Preparedness for pandemics is crucial

It was a painful lesson for China to learn from SARS 10 years ago (Photo: AFP)

A painful lesson the Chinese government learned from SARS is that the country was ill-prepared for acute infectious diseases. The building of public health infrastructures was much behind the country’s overall urbanization progress. With millions of people moving into cities from rural countryside, the fragile public health facilities in some cities almost collapsed when SARS hit. Meanwhile, a lack of experience in dealing with large-scale disease outbreaks resulted in a series problems that caused more lives– inefficient use of existing public health resources, avoidable infections in hospitals, slow responses from academia and low public health literacy among the general public.

A decade later, measures taken after SARS show how some of the improvements have helped highly populated cities to better deal with a dangerous disease outbreak.
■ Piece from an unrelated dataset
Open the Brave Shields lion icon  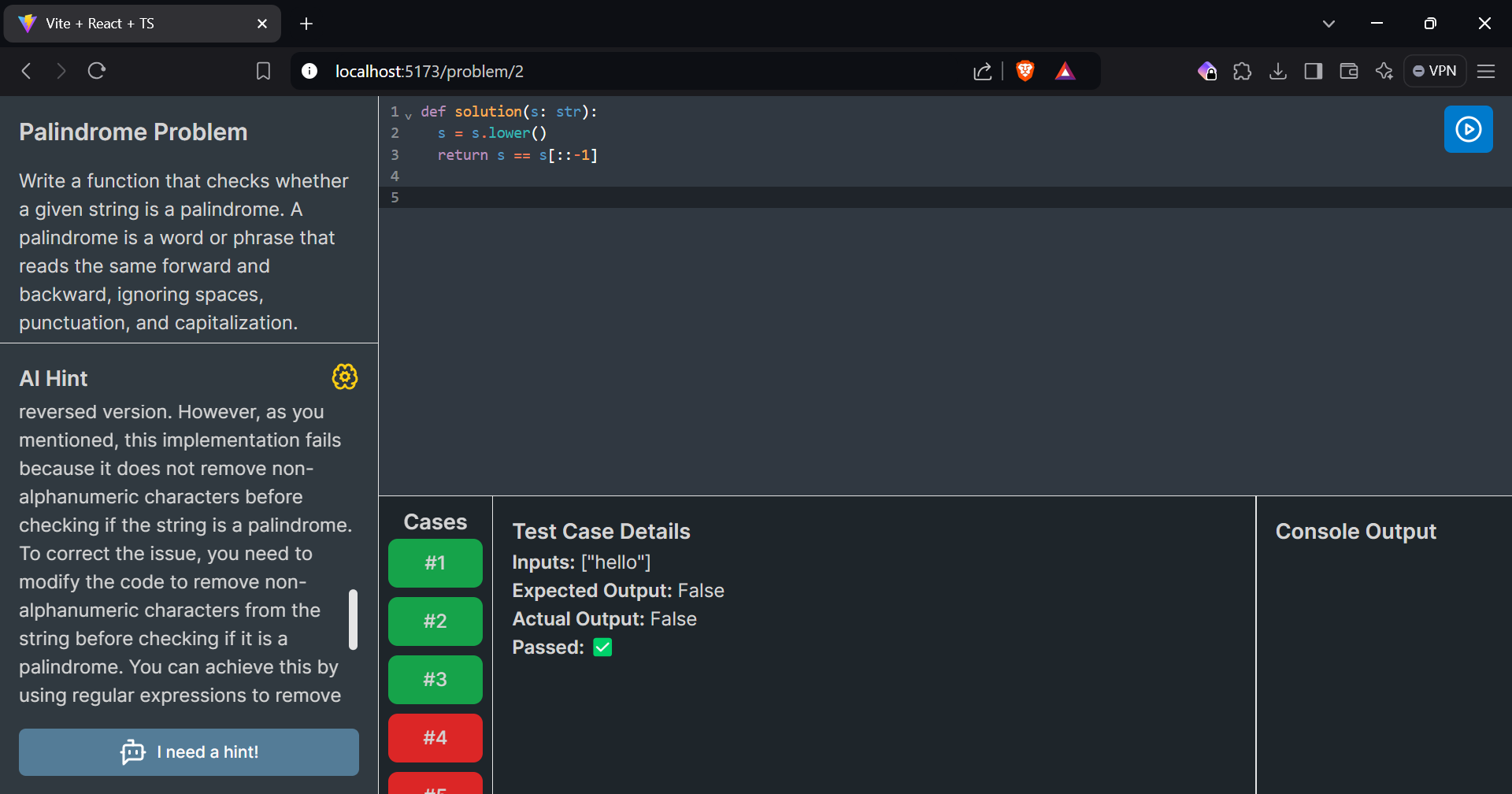click(x=1025, y=71)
Geographic distribution of national influenza surveillance sentinel hospitals in Beijing and Shanghai Municipalities and 8 provinces with confirmed human cases of avian influenza A(H7N9) virus infection, China, 2013.

Geographic distribution of national influenza surveillance sentinel hospitals in Beijing and Shanghai Municipalities and 8 provinces with confirmed human cases of avian influenza A(H7N9) virus infection, China, 2013. (Photo: CDC)
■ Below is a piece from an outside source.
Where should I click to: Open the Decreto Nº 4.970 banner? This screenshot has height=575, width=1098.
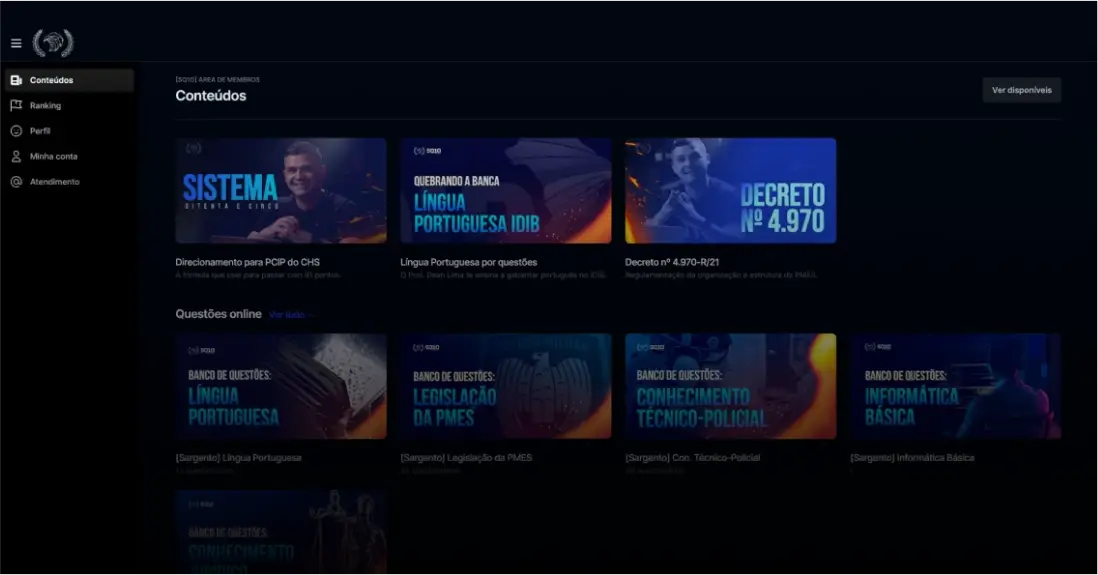click(730, 190)
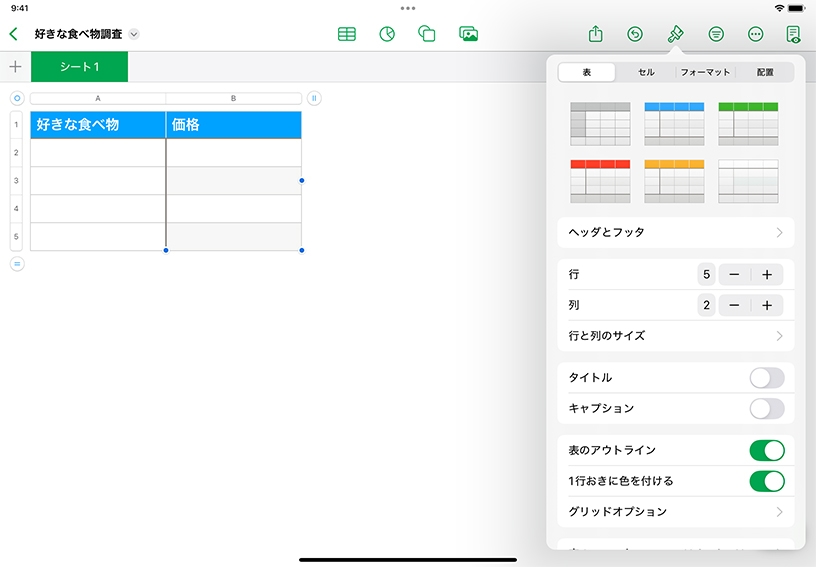Open 行と列のサイズ settings
Viewport: 816px width, 567px height.
point(675,336)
According to the CDC of China, The country has established two major  infectious disease monitoring and reporting networks—SARS Surveillance System and China National Major Infectious Diseases Surveillance System. During the H7N9 outbreak, the Ministry of Health was able to receive prompt updates directly from each province major cities. China Radio International reports that by April 8, China CDC had distributed more than 160,000 testing kits via its network that covers all labs in the country’s 31 provinces.
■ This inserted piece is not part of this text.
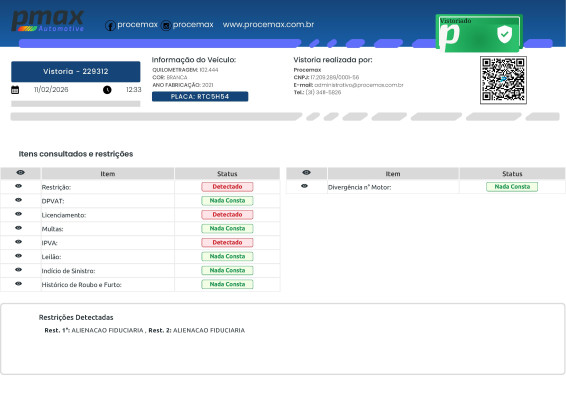Click the Vistoria - 229312 header tab

76,71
A group of Chinese scientists in early April published a study in Emerging Infectious Diseases, a journal published by the CDC. The study highlights the important role of Chinese National Influenza-Like Illness Surveillance Network (which was created after the H7N9 outbreak) in identifying new cases and facilitating epidemiology studies of the disease.

Share information with international counterparts

From SARS to H5N1, we have seen how a local outbreak can flare into a global crisis. Sharing information with WHO and other countries is a necessary step to avoid an outbreak on the global level.  Additionally, sharing information also expedite the process of understanding the disease and finding effective treatments.

Soon after the H7N9 virus was identified, it was sent to major labs in the U.S. and the U.K. Virologists have since worked collectively to solve mysteries surrounding H7N9, hoping to develop a vaccine.

On April 24, Chinese scientists also published a study in NEJM, analyzing the epidemiological characteristics of H7N9 and discussing how the virus changes after infecting human bodies.

As I mentioned in an earlier blog post, as significant changes have occurred in the environment we live in, new diseases are real threats to the modern society. Although H7N9 may be losing its momentum, people in public health need to stay on high alert.